Now, all of that being said, the reason I normally don't choose to blog about the hard stuff anymore? I'm so lucky. And I know it. But isn't it okay to know that you're lucky, that you have a great little girl, that you have a wonderful family...and things are still hard sometimes? I think so. And you know...everyone needs their feelings validated sometimes (right, Shelly?) so what's hard in your life right now?
5 comments:
Thanks for joining me in being real! ;) A huge, "I'm with ya" on almost all of those baby things. Oh, and yes, our kids are awesome and one day when they come back and read this when they are mommies Aubrey and Kennedy will know that they aren't alone in hard days either!
Hugs, my dear friend. If I can help in any way, let me know. And keep in mind you can hold all of this over Kennedy's head one day when she decides to tick you off...and can understand why it's a problem ;)
Oh the constant "on" as a mom and every other role we fulfill throughout the day.
Honestly, it sometimes infuriates me when all I 'see' are put-together, smiling moms with well-behaved kid(s) or a constantly smiling, content baby. I turn into one of my kids with a need to melt-down. And then I have to check-myself.
It's hard; staying in the present, *trying* to plan ahead, doing the best we can for our kiddos... Honestly, the biggest lesson I've learned from my experiences thus far: this is our life and our children, we will know best and make decisions for our family with the most appropriate and relevant information. And we just pray and keep loving them as best as possible!
My biggest crazy hard parts of parenting: avoiding illnesses, actually communicating with anyone outside of the child-realm without interruption, and having a clean home.
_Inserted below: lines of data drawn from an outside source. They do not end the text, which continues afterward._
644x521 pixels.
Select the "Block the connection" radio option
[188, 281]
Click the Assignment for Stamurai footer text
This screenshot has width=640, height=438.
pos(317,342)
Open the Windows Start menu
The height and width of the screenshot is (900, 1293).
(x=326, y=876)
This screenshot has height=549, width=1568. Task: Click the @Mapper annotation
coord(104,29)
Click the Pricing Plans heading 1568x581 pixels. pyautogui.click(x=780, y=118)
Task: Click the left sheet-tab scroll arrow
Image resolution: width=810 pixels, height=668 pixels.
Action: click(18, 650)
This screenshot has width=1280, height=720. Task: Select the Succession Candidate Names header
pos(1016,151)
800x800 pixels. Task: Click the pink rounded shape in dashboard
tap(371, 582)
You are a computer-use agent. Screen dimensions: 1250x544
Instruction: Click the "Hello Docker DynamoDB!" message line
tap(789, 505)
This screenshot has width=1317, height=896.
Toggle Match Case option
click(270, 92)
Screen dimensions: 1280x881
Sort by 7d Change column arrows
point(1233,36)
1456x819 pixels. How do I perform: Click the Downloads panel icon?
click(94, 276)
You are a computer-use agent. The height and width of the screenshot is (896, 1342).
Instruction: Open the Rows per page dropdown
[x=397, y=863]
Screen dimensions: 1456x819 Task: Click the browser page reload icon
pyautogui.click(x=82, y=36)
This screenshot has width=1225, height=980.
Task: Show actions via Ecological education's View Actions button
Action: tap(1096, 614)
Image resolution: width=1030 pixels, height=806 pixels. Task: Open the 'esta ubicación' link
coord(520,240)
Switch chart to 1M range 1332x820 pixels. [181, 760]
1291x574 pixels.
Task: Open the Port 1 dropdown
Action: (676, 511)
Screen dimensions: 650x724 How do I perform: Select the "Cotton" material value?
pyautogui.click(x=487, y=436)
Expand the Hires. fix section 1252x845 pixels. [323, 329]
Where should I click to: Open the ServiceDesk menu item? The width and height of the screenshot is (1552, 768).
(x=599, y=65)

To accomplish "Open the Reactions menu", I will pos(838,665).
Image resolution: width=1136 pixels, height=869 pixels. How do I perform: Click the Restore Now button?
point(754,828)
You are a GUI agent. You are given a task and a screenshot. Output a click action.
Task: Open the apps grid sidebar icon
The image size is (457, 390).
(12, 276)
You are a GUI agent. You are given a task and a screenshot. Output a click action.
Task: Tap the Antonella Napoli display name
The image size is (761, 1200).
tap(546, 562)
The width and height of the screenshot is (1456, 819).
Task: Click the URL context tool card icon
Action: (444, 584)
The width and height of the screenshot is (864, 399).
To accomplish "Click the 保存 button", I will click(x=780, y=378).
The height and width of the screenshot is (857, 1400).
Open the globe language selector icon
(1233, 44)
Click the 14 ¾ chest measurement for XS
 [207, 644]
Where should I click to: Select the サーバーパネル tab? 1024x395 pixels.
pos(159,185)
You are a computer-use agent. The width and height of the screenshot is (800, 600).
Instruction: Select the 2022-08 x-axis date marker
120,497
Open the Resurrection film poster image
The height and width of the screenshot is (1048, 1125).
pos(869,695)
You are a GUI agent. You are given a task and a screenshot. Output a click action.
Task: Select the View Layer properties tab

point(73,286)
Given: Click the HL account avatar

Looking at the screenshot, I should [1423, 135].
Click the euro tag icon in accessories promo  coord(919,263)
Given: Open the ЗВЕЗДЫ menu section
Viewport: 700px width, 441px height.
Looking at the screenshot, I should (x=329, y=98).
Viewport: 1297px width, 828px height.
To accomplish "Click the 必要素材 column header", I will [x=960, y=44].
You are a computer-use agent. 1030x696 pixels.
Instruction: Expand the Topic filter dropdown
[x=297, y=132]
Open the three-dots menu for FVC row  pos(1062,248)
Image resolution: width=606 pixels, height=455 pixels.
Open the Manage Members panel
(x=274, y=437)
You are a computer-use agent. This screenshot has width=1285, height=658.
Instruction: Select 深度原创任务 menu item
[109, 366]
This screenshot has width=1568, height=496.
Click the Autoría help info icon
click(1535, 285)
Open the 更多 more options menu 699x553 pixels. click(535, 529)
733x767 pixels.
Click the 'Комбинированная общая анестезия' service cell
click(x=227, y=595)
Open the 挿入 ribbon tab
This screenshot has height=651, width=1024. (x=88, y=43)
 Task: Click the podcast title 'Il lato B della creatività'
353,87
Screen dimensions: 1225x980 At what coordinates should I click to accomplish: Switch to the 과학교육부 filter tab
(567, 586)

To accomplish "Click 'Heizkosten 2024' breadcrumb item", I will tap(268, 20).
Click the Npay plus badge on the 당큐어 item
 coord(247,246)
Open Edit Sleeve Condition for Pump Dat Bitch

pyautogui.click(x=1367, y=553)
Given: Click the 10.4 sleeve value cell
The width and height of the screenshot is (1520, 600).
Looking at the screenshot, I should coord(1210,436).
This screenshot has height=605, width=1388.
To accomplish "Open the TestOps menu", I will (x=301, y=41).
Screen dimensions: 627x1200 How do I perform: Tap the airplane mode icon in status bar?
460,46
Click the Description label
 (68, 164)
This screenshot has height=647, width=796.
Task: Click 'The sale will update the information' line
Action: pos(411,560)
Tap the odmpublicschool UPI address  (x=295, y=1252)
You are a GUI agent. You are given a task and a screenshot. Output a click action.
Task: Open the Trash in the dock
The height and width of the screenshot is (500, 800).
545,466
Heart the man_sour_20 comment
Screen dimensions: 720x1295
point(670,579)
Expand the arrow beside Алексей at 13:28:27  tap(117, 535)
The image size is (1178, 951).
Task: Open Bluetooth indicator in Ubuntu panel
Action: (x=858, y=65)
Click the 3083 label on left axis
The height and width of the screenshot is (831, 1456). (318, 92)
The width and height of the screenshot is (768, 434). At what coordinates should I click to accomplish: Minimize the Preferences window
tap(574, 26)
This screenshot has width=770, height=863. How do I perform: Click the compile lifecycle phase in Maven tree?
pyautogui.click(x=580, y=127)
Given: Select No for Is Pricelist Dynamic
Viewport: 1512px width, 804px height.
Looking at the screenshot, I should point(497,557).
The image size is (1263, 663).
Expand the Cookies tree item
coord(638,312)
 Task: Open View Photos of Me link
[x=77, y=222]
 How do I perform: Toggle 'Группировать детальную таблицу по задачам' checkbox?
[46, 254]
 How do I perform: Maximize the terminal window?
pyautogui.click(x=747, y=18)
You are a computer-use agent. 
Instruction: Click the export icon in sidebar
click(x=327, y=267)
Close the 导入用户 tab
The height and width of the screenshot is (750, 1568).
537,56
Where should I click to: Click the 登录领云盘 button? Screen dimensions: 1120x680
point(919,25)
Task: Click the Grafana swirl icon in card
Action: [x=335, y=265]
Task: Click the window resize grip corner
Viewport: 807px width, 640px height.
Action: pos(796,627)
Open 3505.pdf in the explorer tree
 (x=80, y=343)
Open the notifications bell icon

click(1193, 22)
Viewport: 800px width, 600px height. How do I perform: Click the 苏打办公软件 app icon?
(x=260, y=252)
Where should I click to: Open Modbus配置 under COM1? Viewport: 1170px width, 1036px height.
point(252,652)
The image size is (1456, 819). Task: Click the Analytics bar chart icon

Thanks for sharing- and making every other parent smile in understanding while reading<3
You're doing great, Ash! :) You and Ace are doing a wonderful job raising Kennedy, and while it is always in your nature to worry, never forget that you're fantastic and your daughter is going to grow up and be amazing just like you! :D
Great Blog and Great comments! And yes, I do remember those times! Love you!